Let me answer the question above. We have a lot of scientific evidence to support the analysis of what starts the warming for the rapid temperature increase and ensuing start of an interglacial period. Not much has been documented about how the tail end, the cooling is forced. Melankovitch cycles are a major part of it, but I suggest that they need augmentation. The juxtaposition of the planet’s angle to the sun’s radiation and the sun’s distance do decrease, but these factors don’t appear to be able in themselves decrease the CO2 content and thus decrease the greenhouse effect. So what does?
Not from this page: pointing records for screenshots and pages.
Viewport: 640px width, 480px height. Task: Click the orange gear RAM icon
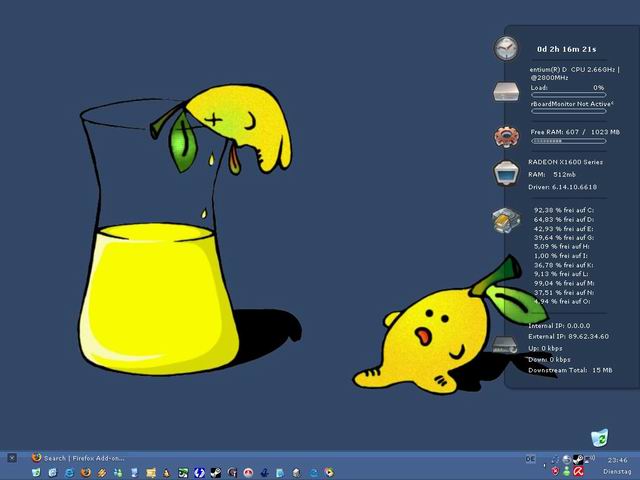[506, 136]
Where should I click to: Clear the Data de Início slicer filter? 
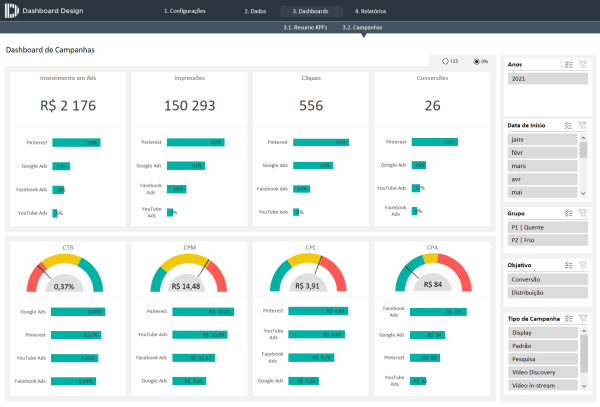coord(582,125)
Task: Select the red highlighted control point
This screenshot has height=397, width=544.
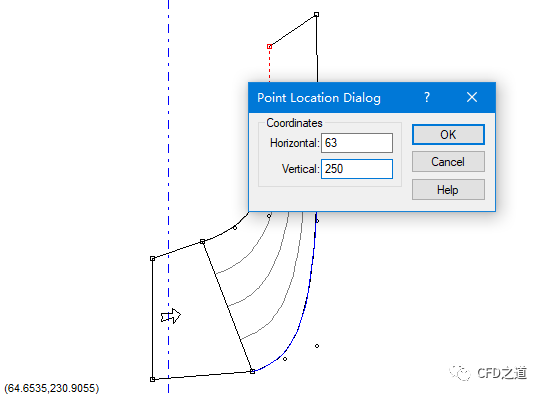Action: pyautogui.click(x=269, y=47)
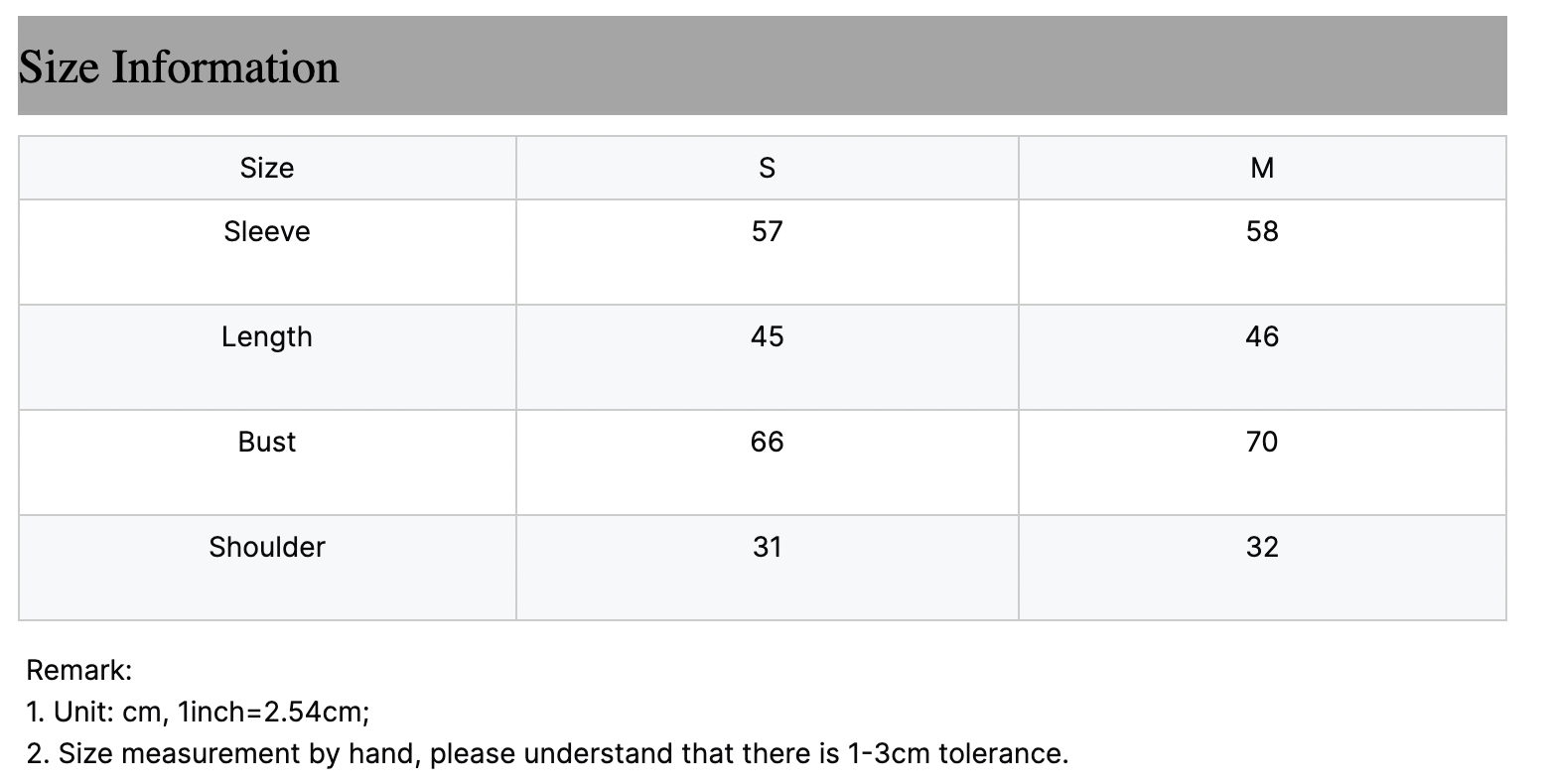Select the Length row label

pyautogui.click(x=267, y=336)
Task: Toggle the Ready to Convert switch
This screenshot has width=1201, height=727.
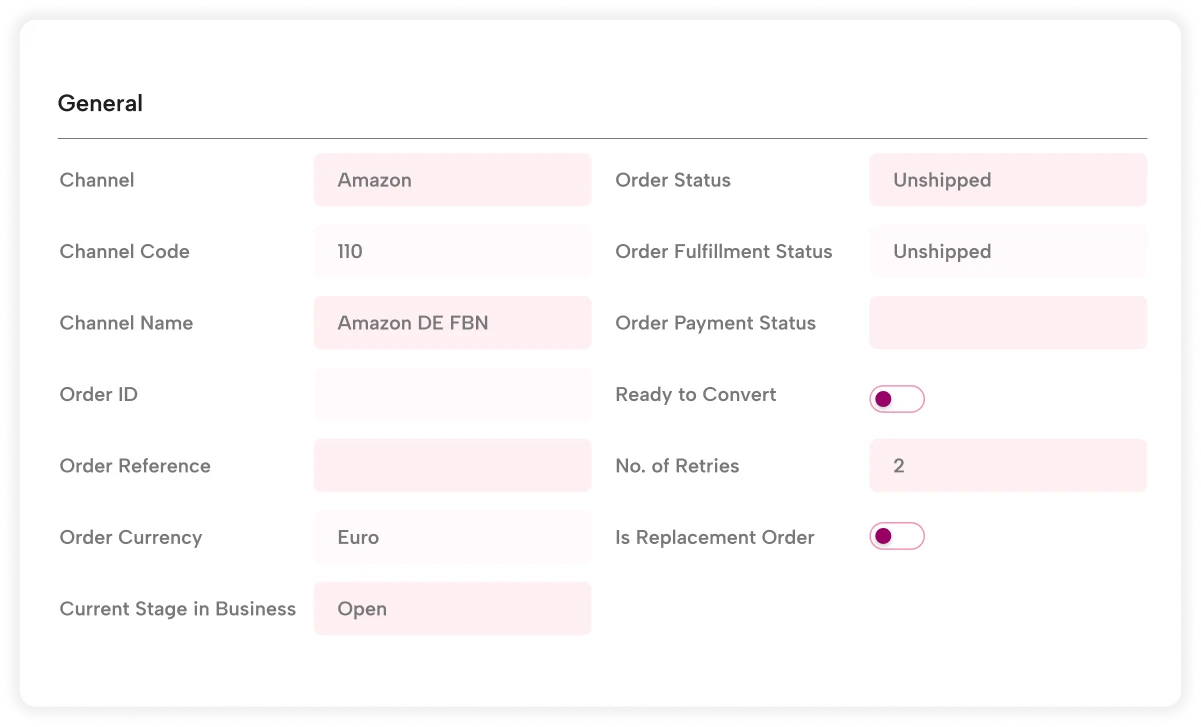Action: tap(896, 399)
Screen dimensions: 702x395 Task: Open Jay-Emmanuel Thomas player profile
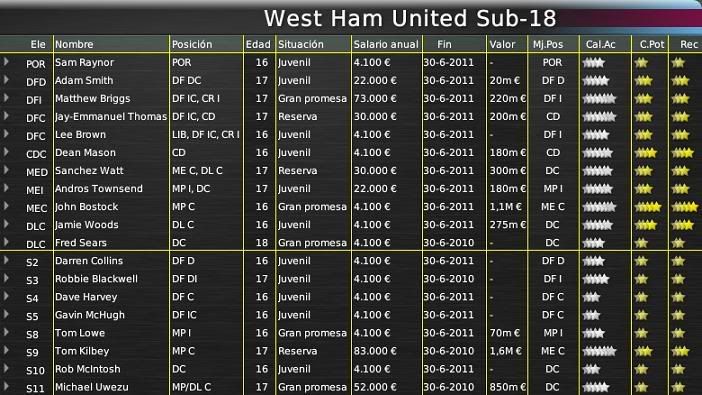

- Yes, billions of trees, bushes and tall grass that slowly follow the melting glaciers northward in the northern hemisphere and southward in the southern hemisphere. This vegetation not only sucks up tons of CO2 but from transpiration helps form significant cloud cover whose overall effect is to increase the deflection of the sun’s radiation more than their addition to the greenhouse effect. Could we look back at the endings of previous interglacial periods, we would see these billions of trees and miles of long grass and savannah constantly pulling CO2 from the atmosphere; reducing the greenhouse effect adding to the decreased insolation and thereby causing a sudden tipping point for the temperature decline. The complete halt in forest harvesting and massive planting is simply the least expensive and most overall beneficial action that could be taken to mitigate the effects of the greenhouse effect. There are now sacred cows in India; there could be sacred trees worldwide.